START Provided entries
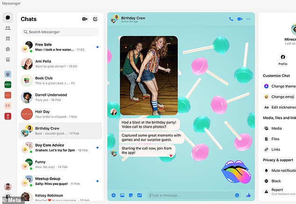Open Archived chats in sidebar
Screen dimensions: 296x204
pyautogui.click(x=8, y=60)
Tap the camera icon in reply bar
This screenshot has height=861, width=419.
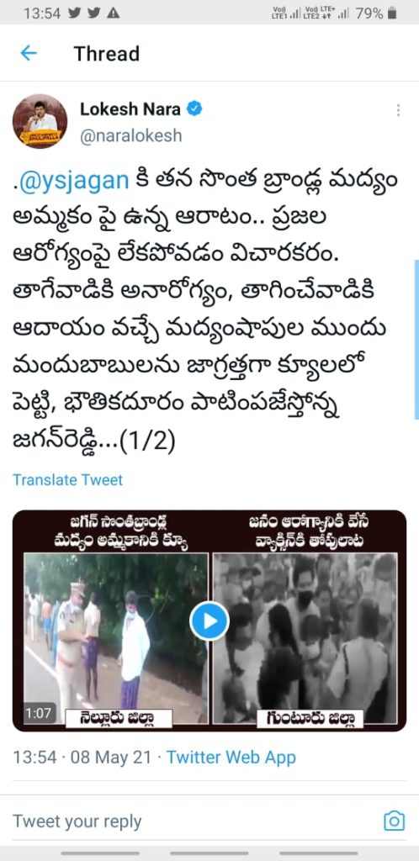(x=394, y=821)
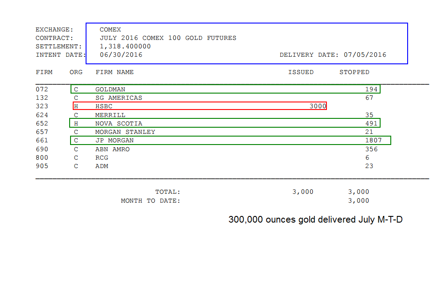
END Provided entries
The problem: Copy exactly the lines from the one containing "Tap the camera icon in reply bar" through the final line of the records above, both included, and leave out any pictures.

Final answer:
Tap the camera icon in reply bar
This screenshot has height=861, width=419.
(x=394, y=821)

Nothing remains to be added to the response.